Dieses Datenschutzgesetz gilt für jedes Unternehmen oder jeden Edge-Anbieter, der jemanden in Kalifornien auf seine Website oder Plattform lässt, sofern das Unternehmen mindestens eines der folgenden Kriterien erfüllt:

  1. Der jährliche Bruttoumsatz übersteigt fünfundzwanzig Millionen Dollar (25.000.000 US-Dollar)
  2. Kauft, erhält, verkauft oder teilt jährlich für kommerzielle Zwecke allein oder in Kombination die persönlichen Daten von 50.000 oder mehr CA-Verbrauchern, Haushalten oder Geräten.
  3. Bezieht 50% oder mehr seines Jahresumsatzes aus der Übertragung personenbezogener Daten von CA-Verbrauchern auf irgendeine Weise, einschließlich des Verkaufs oder der Weitergabe an Dritte zu kommerziellen Zwecken.

Das CCPA gilt nicht für gemeinnützige Organisationen und für staatliche und lokale Regierungsbehörden in Kalifornien.

Was bedeutet das für Unternehmen?

Seit dem 1. Januar 2020 verlangt das CCPA von Unternehmen, dass sie mehrere Änderungen an ihren Datenerfassungs- und Handhabungspraktiken vornehmen oder Geldstrafen in Höhe von 750 USD pro Person und Verstoß verhängen.

Hier sind die wichtigsten Maßnahmen, die Sie beachten müssen, um den CCPA einzuhalten:

  • Den Verbrauchern die Kategorien von Daten offenlegen, die Sie sammeln
  • Offenlegen, welche Dritten Sie gegebenenfalls den Zugriff auf Daten gestatten
  • CA-Verbrauchern erlauben, sich vom Verkauf ihrer Daten abzumelden
  • Die Nutzung von Diensten für Verbraucher, die sich vom Verkauf ihrer Daten abmelden, nicht einstellen oder einschränken
  • Opt-In-Dienste für CA-Verbraucher unter 16 Jahren einrichten

Andere potenzielle Datenschutzgesetze

Während die oben genannten Gesetze die prominentesten sind, die in den USA in den Vordergrund treten, ist die Liste bei weitem nicht vollständig.
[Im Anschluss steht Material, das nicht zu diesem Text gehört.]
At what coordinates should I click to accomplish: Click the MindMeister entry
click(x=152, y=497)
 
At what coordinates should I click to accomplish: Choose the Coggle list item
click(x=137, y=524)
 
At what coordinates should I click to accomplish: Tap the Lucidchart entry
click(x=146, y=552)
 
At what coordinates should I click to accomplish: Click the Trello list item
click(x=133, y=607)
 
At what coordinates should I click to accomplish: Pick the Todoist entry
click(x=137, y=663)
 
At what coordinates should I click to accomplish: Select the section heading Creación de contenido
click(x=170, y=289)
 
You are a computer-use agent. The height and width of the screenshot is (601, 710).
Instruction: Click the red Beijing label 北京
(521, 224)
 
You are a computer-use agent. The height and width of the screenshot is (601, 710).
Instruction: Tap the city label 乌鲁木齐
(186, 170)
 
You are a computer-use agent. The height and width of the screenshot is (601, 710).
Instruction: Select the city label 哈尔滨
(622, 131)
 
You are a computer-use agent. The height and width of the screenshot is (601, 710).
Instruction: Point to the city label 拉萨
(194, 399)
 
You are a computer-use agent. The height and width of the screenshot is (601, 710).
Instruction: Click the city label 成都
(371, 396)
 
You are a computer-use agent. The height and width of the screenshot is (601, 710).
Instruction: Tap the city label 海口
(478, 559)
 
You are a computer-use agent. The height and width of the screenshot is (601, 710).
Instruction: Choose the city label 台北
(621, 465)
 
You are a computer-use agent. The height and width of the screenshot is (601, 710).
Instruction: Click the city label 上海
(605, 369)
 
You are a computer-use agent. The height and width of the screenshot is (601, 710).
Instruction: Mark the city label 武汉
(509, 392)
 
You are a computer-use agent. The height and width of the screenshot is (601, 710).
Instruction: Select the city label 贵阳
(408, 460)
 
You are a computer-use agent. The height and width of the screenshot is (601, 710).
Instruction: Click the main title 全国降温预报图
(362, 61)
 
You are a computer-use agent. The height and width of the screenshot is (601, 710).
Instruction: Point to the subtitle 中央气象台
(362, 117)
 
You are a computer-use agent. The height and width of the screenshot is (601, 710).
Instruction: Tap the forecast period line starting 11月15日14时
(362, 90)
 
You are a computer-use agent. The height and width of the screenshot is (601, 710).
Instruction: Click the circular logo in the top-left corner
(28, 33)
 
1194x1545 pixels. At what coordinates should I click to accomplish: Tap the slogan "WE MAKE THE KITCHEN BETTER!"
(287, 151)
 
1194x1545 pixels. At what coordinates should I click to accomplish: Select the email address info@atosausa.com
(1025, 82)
Der Data Security and Breach Notification Act

Vorgeschlagen in der 2017-18 Kongress-Sitzung, die Data Security and Breach Notification Act wird voraussichtlich wieder auftauchen. Das Gesetz beabsichtigt, den Umgang mit Datenverletzungen zu standardisieren, und würde eine strikte 72-Stunden-Benachrichtigung der betroffenen Benutzer vorschreiben.

Der Data Acquisition and Technology Accountability and Security Act

Dieser Vorschlag stammt aus dem Repräsentantenhaus und würde einen nationalen Standard für die Meldung von Verstößen und die Datensicherheit festlegen.

Ab sofort haben die meisten Staaten Gesetze zur Meldung von Verstößen – von denen sich viele widersprechen. Die USA machen Fortschritte, um diesen rechtlichen Flickenteppich in eine umfassende Gesetzgebung zu integrieren, um die privaten Daten der Internetnutzer besser zu schützen.

NYC Secure

Sogar Städte springen in die datenschutzrechtliche Arena, einschließlich New York City mit ihrer NYC Secure Initiative.

Dieses Programm zielt darauf ab, Einheimische vor böswilligen Cyberaktivitäten auf Wi-Fi und mobilen Geräten zu schützen und gleichzeitig den Datenschutz zu gewährleisten.

Fazit

Die DSGVO hat einen Dominoeffekt im Bereich der digitalen Privatsphäre ausgelöst. Die britische Datenschutzbeauftragte Elizabeth Denham sagte kürzlich in einer Rede:

Es gibt eine Menge in der DSGVO, die Sie aus dem aktuellen Gesetz erkennen werden, aber machen Sie keinen Fehler, dieses ist ein Game Changer für alle.

Und jetzt – das neue Paradigma des Datenschutzes macht seinen Weg in die Vereinigten Staaten. Zwischen der Sorge der Verbraucher und dem Aufbau von Druck durch international erhöhte Rechtsstandards bemühen sich die USA schnell, die Datenschutzgesetze im Internet zu verbessern, indem sie neue Gesetze und Vorschriften zum Schutz der Privatsphäre und des Schutzes der Benutzerdaten umsetzen.

Während diese Fortschritte letztendlich der Öffentlichkeit zugute kommen, können sie für Unternehmen schwierig sein, Schritt zu halten und einzuhalten.

Der erste Schritt, um mit der sich verändernden Welt der Datenrechte Schritt zu halten, besteht darin, über die bevorstehenden Ereignisse auf dem Laufenden zu bleiben und der Kurve voraus zu sein.